On start, this skill loops to randomly change Misty's chest LED until the skill is cancelled or times out.


On start, uses a timer callback to invoke change LED commands on a loop until skill is cancelled or times out. The functionality is similar to the MostlyHarmlessSkill, but the implementation is different.


On start, Misty loops through head and arm movement, audio playback, and image changes to greet the world.


On start, Misty loops through head and arm movement, audio playback, and image changes to greet the world. The functionality is similar to the HelloWorldSkill, but the implementation is different.


Demonstrates how to use timer callbacks in .NET skills. On start, the skill registers timer callback such that Misty receives randomized head movement, arm movement, and change LED commands.


Demonstrates how to register, unregister, and handle events in your .NET skill code, and shows some of the different ways to listen for data from events and callbacks. Touch Misty's head and press her bump sensors to see her express different emotions.


Demonstrates how to use basic driving commands and handle data from Misty's hazard system in your .NET skills. On start, Misty drives around the room and avoids obstacles. Additionally, this skill uses functionality from many of the other sample skills to give Misty more personality.


Demonstrates how to use the .NET SDK to build skills that have Misty engage with her environment in different and interesting ways. On start, the skill listens for data from Misty's time-of-flight (ToF) sensors. Place your hand in front of a range ToF sensor to make Misty drive in the opposite direction. The closer you bring your hand, the faster Misty moves. This skill uses functionality from many of the other sample skills to give Misty more personality.

Creating a New Skill

In addition to several pre-built C# skills, the SkillLibrary project provides a template for writing your own skills and deploying them via the IntroSkillsTask background application.
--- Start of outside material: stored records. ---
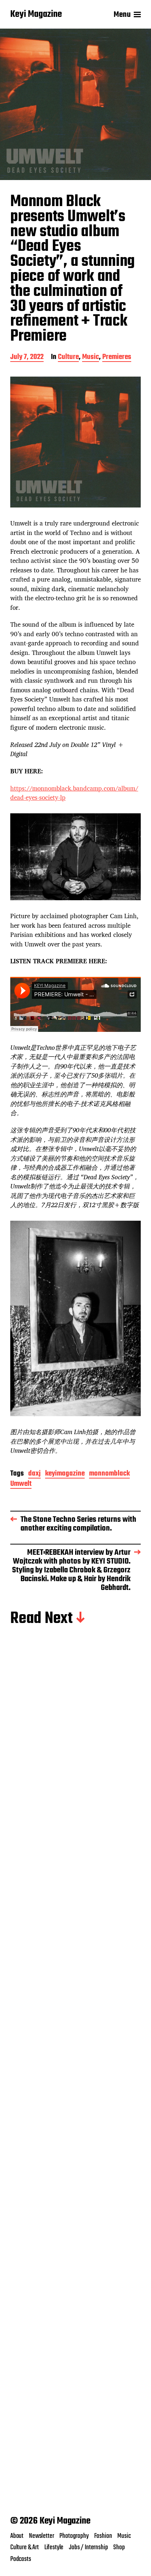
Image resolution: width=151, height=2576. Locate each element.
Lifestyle (53, 2547)
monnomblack (109, 1474)
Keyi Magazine (36, 14)
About (16, 2536)
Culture (68, 357)
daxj (34, 1474)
Follow the steps below to use this template:

  1. Make a copy of the SkillTemplate.cs file in the SkillLibrary project. Save it with a new name. This will be the name of your skill in Skill Runner.
  2. Update the NativeRobotSkill implementation with your skill's name, a new unique GUID, and other optional fields as desired.
  3. Add your skill code to the OnStart(), OnCancel(), and OnTimeout() methods. Save your changes.
  4. In the IntroSkillsTask project, change the skill reference to your new skill in the Startup.cs file. Follow steps 3 and 4 in the Hello World with .NET guide to wrap the StartupTask.cs background application around your custom skill and deploy it to Misty.


In addition to the library of skills you can install on Misty, the IntroSkills solution includes an example of a skill simulator built with Misty's .NET SDK libraries. The SimulatedMisty class in the Simulator project is an example of an event and command processing simulator that can be modified to create a custom simulated environment for testing skills without a robot.

Note: The simulator is currently a work-in-progress, and is not expected to work with all skills at this time. It is included in the IntroSkills sandbox as an exercise for developers interested in experimenting with the mock robot capabilities of the .NET SDK in their own applications.